MW: Gold sells off, down nearly 2% to stand at three-month lows
By Claudia Assis and April H. Lee, MarketWatch
SAN FRANCISCO (MarketWatch) -- Selling momentum held center stage in the gold market Tuesday, with futures on the precious metal declining nearly 2% to trade at three-month lows.
Gold for August delivery lost $21.80, or 1.8%, to $1,161.20 an ounce on the New York Mercantile Exchange. A close around these levels would be gold's lowest in three months and mark a decrease of nearly 8% from the record high of $1,258.30 set June 18.
Gold started out the session in the black, supported by a softer U.S. dollar, but retreated in the face of a pair of reports on the U.S. economy.
Home prices rose for a second straight month in May, the Case-Shiller index showed, but this doesn't indicate a sustained recovery for the housing market is in the cards. Separately, consumer confidence fell in July on concerns about jobs and business conditions. See more on the Conference Board's latest confidence survey. See more on the S&P/Case-Shiller data on home prices in 20 U.S. metropolitan areas.

* * *

Work task 1: According to the gold market report, what price did gold for August delivery reach on the New York Mercantile Exchange?
Work task 2: Write what comes next in the gold market report, starting after its final sentence.

Supplied information:

* * *

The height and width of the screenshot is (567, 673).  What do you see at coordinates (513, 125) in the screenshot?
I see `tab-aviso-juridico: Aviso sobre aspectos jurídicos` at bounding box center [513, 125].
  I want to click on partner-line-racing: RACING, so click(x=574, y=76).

* * *

Written response 1: $1,161.20 an ounce

Written response 2:
The reports failed to spark any safe-haven buying for gold because investors are more concerned about gold's technical position than about macroeconomics.
As gold broke below $1,175 an ounce, it triggered sell-stop orders -- automatic selling once prices hit a level previously determined by investors -- that intensified the fall, said Bill O'Neill, a principal at Logic Advisors in New Jersey.
"We're just not seeing any interest coming into gold. The flight-to-safety pattern ... is just not there," he said.
"At the least at the moment the atmosphere is not conducive for gold. ... The (European) sovereign situation at least for now is far calmer," O'Neill continued.
In foreign-exchange trading, the euro gained on the dollar, broaching the $1.30 mark. See Currencies.
Holdings at SPDR Gold Trust (GLD 113.51, -2.01, -1.74%) , the world's largest exchange-traded fund backed by gold, fell to 1,301 metric tons on Monday. Holdings have steadily fallen since the fund hit a record 1,320 metric tons late last month.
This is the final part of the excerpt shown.